[tcpm] Review of draft-bensley-tcpm-dctcp-03

Mirja Kühlewind <mirja.kuehlewind@tik.ee.ethz.ch> Thu, 18 June 2015 13:31 UTC

From: Mirja Kühlewind <mirja.kuehlewind@tik.ee.ethz.ch>
Content-Type: text/plain; charset="utf-8"
Content-Transfer-Encoding: quoted-printable
Date: Thu, 18 Jun 2015 15:31:33 +0200
Message-Id: <031D67EB-0676-4398-B5DF-E2F73D174E58@tik.ee.ethz.ch>
To: "Eggert, Lars" <lars@netapp.com>, Dave Thaler <dthaler@microsoft.com>, sbens@microsoft.com
Mime-Version: 1.0 (Mac OS X Mail 8.2 \(2098\))
Archived-At: <http://mailarchive.ietf.org/arch/msg/tcpm/mOULTLPfWYg5fXqs8bHiAIYCSU0>
Cc: tcpm@ietf.org
Subject: [tcpm] Review of draft-bensley-tcpm-dctcp-03
Precedence: list

Hi all,

as I think draft-bensley-tcpm-dctcp should be an tcpm working group document and because I’m interested in DCTCP, I’ve reviewed this document. This draft documents DCTCP as implemented in Microsoft and is very-well written and easy to understand, therefore I think if adopted by tcpm is can be processed quickly.

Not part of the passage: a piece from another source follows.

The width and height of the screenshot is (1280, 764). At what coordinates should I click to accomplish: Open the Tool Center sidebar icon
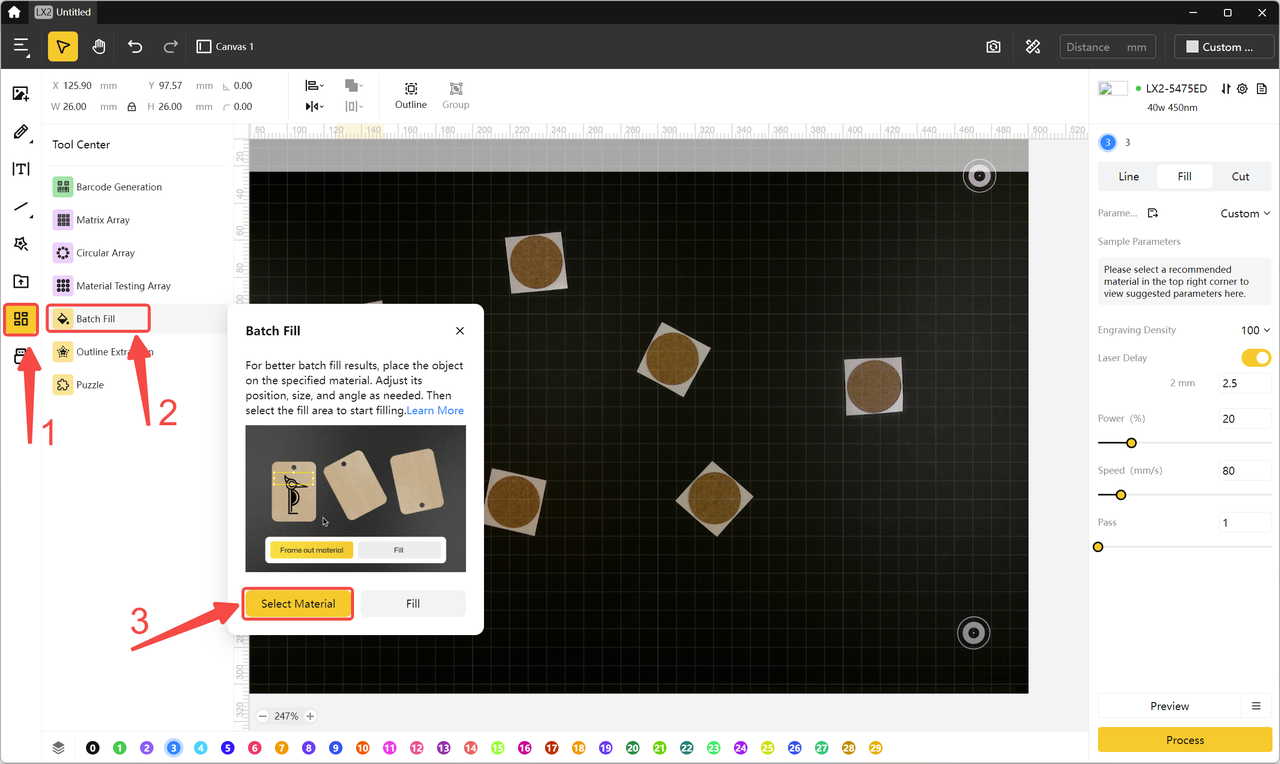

I have two comments which I would like to see addressed; and a few more smaller comments which might help to even further improve the document and might be addressed or not:

1) I would like to see the point that DCTP is *only* indented to be used in data center made more strongly and explicit in this document by adding one more small paragraph in the intro or even one more sentence in the abstract. There are two reason why I think this is very important to say more explicitly: a) there is no negotiation that detects if DCTCP is also implemented by the other end (this is mainly important for the ECN feedback). And b) if DCTP is used in parallel to ‚traditional‘ (maybe even loss-based) congestion control, it will starve this competing traffic; I don’t think this point is mentioned anywhere but probably should, at least very briefly.

2) This document does not describe what the Microsoft implementation does if loss is detected. I think normally the assumption is that there should be no (congestion-based) loss anymore in a data center where all traffic is using DCTCP. However, the draft should still say what to do if loss occurs. If I remember correctly the Linux implementation has a configuration parameter to decide if a loss should be ignored or the window should be halved. Maybe you can again clarify with Daniel Borkmann who implemented this in Linux; I know he has read the draft and is probably willing to review again or even provide some text on this if needed.

Other minor comments:

1) I would like to see mentioned in the abstract as well as in the intro that the gain in lower latency is achieved by using a very low marking threshold of the AQM. This document is written to mainly describe only the endpoint changes and seem to suggest that DCTCP could work with any ECN-enabled AQM. That might be true or not; at least I have not seems any evaluation results where different AQM schemes are used. I personally would prefer to describe DCTCP as a whole system that implements a certain congestion control scheme (and ECN feedback) as well as assumes a specific parameterization in the bottleneck’s AQM. I don’t think that’s a problem to describe it that way, because DCTCP is clear only intended to be used in data centers where all endpoint and network nodes are under the control of one entity. Actually it should even be mentioned that the proposed parameterization can easily be configured with all switches that implement RED.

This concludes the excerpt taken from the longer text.